To do: Print all entries below exactly, without images.
[Supplied records Boundary: Start]
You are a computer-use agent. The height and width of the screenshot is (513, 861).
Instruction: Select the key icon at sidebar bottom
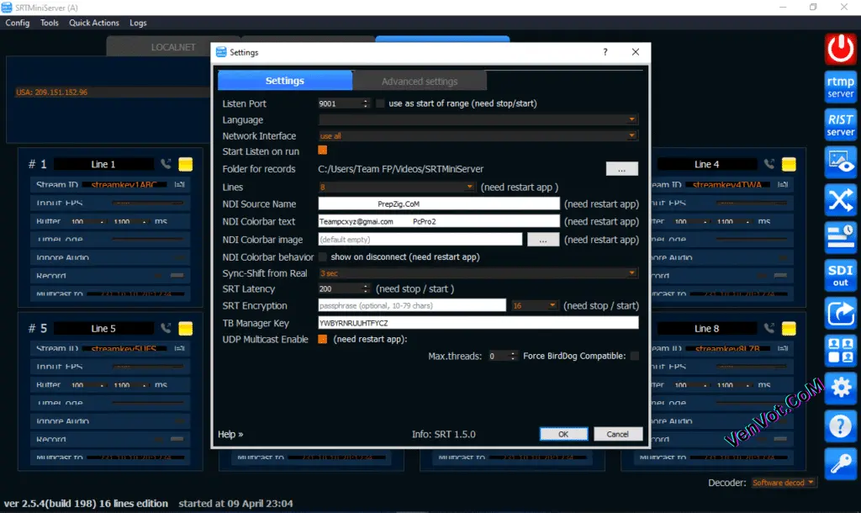840,463
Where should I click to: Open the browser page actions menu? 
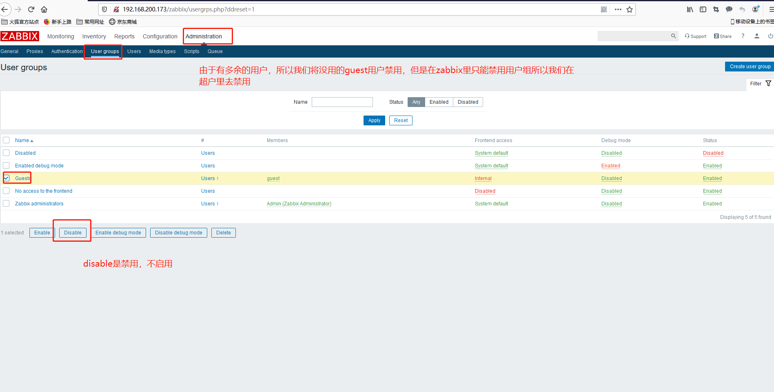point(618,9)
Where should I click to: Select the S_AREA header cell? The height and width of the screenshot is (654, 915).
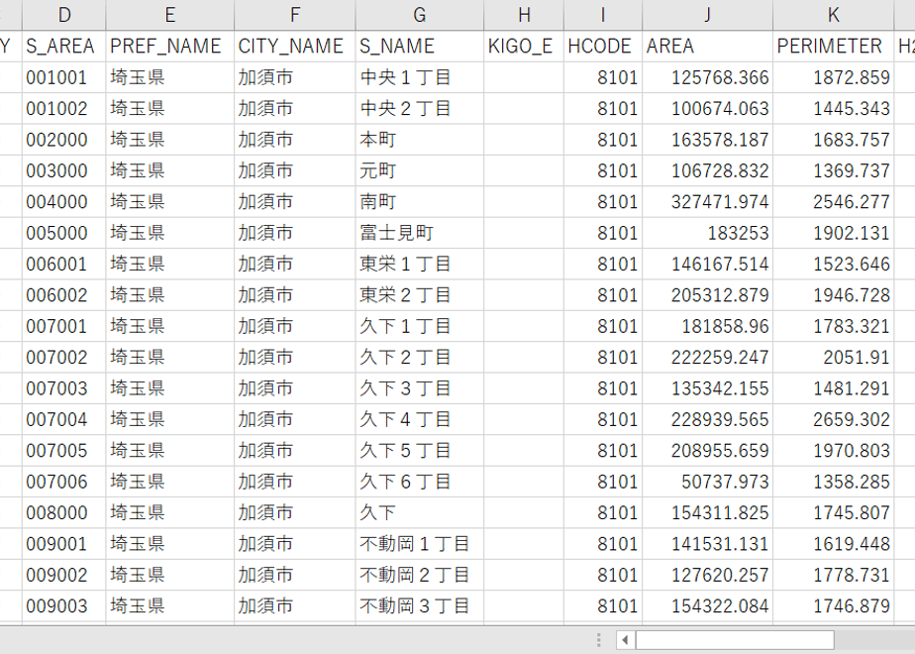pos(64,47)
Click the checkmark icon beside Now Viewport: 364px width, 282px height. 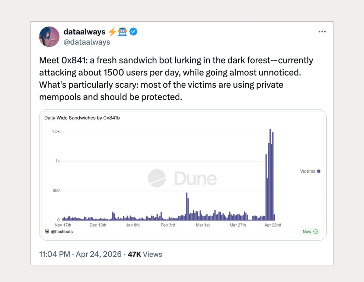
[Supplied records Boundary: End]
Result of this task:
You are a computer-use agent. The height and width of the screenshot is (513, 861).
Instruction: Select the key icon at sidebar bottom
840,463
Where should I click to: Open the browser page actions menu? 
point(618,9)
Where should I click to: Select the S_AREA header cell? The height and width of the screenshot is (654, 915).
pos(64,47)
Click the checkmark icon beside Now Viewport: 364px width, 282px height. 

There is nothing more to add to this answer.